Small ways to cope with loneliness this Christmas

This article contains support for people who are feeling lonely throughout the festive season.

The statistics behind loneliness

There’s often a stereotype that loneliness mainly strikes older, isolated people. However, a recent BBC Loneliness Experiment Study found that 40% of 16 to 24-year-olds who took part said that they often feel lonely, compared with 27% of over 75s. They also reported higher levels of loneliness in young people across cultures, countries, and genders.

There are key life points which will increase the likelihood of feeling lonely. Some examples are:

  • Moving away from home
  • Starting university or a new job
  • Becoming a new parent
  • A relationship break-up
  • Suffering a bereavement
  • Retirement.

There are also certain times of year that can trigger acute feelings of loneliness. These include:

  • Festive holidays
  • Weekends
  • Bank holidays

The five key points from the BBC study are the people who are lonely feel:

  • that they have nobody to talk to
  • disconnected from the world
  • they feel left out
  • sadness
  • misunderstood.

Extracted records
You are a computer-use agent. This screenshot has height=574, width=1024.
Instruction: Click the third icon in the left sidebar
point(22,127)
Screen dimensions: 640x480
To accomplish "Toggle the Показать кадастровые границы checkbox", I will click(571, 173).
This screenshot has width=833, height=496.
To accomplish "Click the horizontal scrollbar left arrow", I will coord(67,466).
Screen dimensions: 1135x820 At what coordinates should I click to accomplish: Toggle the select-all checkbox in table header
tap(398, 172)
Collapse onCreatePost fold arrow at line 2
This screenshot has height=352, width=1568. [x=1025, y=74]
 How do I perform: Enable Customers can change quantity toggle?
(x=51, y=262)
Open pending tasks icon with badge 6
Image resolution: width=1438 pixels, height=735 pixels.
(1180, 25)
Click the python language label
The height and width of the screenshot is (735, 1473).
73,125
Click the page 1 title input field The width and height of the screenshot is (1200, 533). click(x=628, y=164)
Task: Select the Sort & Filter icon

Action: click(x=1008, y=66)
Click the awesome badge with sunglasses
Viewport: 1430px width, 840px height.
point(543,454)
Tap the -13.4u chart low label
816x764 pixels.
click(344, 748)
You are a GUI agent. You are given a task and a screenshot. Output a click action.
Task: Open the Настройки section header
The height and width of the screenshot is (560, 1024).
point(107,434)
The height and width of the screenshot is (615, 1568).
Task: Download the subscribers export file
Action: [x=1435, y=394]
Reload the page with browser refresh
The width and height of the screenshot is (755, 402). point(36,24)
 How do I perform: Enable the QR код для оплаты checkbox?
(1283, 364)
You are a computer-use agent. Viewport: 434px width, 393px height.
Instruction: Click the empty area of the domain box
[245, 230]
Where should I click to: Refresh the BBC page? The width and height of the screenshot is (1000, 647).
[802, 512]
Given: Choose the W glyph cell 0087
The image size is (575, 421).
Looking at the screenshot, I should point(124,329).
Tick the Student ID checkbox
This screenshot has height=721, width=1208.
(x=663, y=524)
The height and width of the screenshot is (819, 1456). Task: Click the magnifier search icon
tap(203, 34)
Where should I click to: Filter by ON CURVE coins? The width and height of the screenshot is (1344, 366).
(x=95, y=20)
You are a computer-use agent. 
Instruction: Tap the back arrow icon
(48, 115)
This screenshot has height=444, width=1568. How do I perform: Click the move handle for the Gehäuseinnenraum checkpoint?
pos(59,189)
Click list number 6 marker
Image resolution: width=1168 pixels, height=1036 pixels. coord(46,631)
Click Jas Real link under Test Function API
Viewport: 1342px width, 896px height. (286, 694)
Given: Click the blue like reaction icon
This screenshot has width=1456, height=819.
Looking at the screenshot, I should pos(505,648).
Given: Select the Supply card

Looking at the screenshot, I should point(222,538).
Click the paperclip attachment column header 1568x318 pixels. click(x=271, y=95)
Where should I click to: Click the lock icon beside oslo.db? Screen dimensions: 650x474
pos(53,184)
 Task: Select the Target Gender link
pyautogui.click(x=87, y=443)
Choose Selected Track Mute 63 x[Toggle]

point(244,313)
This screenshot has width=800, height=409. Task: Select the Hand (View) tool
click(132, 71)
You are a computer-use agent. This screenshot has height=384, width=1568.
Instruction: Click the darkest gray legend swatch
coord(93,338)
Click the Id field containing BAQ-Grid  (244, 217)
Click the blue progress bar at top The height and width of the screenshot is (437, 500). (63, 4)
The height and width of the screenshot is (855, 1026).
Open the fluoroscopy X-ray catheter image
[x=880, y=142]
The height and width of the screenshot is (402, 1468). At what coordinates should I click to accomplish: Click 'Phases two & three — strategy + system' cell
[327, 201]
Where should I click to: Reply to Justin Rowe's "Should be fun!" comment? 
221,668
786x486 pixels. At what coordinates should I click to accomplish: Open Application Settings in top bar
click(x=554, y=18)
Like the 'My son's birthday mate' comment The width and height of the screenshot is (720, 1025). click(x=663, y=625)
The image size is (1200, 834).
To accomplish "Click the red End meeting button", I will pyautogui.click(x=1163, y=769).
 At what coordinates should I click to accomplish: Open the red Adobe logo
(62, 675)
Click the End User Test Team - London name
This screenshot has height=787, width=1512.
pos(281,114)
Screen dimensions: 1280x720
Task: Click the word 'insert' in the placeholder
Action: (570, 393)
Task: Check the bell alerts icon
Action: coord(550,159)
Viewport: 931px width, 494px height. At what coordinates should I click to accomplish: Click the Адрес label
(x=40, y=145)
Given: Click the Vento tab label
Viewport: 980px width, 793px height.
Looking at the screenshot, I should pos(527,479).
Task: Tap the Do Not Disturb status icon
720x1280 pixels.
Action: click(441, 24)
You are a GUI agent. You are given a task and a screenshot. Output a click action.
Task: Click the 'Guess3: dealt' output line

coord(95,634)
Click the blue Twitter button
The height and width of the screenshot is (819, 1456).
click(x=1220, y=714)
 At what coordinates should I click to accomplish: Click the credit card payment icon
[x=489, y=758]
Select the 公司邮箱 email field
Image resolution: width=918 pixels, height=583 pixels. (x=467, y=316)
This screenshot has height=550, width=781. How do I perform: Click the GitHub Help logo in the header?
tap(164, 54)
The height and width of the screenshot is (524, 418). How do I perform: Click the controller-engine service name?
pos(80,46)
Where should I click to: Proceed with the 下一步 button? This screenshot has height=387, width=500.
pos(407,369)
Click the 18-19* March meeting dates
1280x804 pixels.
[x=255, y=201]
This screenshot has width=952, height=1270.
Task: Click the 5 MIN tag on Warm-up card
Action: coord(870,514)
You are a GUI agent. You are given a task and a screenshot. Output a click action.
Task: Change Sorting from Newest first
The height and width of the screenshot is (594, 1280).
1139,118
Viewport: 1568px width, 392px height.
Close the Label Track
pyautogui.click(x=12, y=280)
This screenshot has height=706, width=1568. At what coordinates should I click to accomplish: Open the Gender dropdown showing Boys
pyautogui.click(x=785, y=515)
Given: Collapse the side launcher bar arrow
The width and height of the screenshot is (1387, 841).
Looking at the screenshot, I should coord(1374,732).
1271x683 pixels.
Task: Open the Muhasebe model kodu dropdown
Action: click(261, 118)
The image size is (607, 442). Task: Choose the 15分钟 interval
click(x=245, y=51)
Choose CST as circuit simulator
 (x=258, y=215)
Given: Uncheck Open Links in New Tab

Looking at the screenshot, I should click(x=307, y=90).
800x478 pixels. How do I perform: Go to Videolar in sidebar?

Apply what you read
1) Translate this sentence from the article on loneliness at Christmas into Spanish: "There are also certain times of year that can trigger acute feelings of loneliness."
2) Pick up the article on coping with loneliness at Christmas after its final list and write the next few paragraphs.
The records come from a separate source unrelated to the article.

Outputs by task
1) También hay ciertas épocas del año que pueden desencadenar sentimientos intensos de soledad.

2)
Being alone is not the same as being lonely

Many people like to spend time on their own. Equally, living alone can have advantages. It gives you a greater level of independence and the freedom to choose how you spend your time. Living alone is not an issue, but if you find that you are not spending enough time with others, this can lead to feelings of loneliness.

Social connections

Even if you are living in a crowded household or are surrounded by people, it is still possible to feel lonely. Family dynamics can also be difficult and may increase your feelings of loneliness due to a need to get away for a while. If you have large family gatherings on special occasions, this can lead to feelings of stress. This can lead to feelings of isolation, even if you are surrounded by people. Making good quality social connections can help to support you when going through difficult times.

Here are some suggestions for ways to connect and create good quality social connections:

  • talk to someone instead of sending an email or text
  • speak to someone new
  • ask about someone’s week and really listen to what they tell you
  • set aside five minutes to find out how someone really is
  • thank the people you are grateful to
  • give a colleague a lift to work or share a journey home.

For further information and tips on connecting with people, take a look at our page on Staying connected with others or the Action for happiness website.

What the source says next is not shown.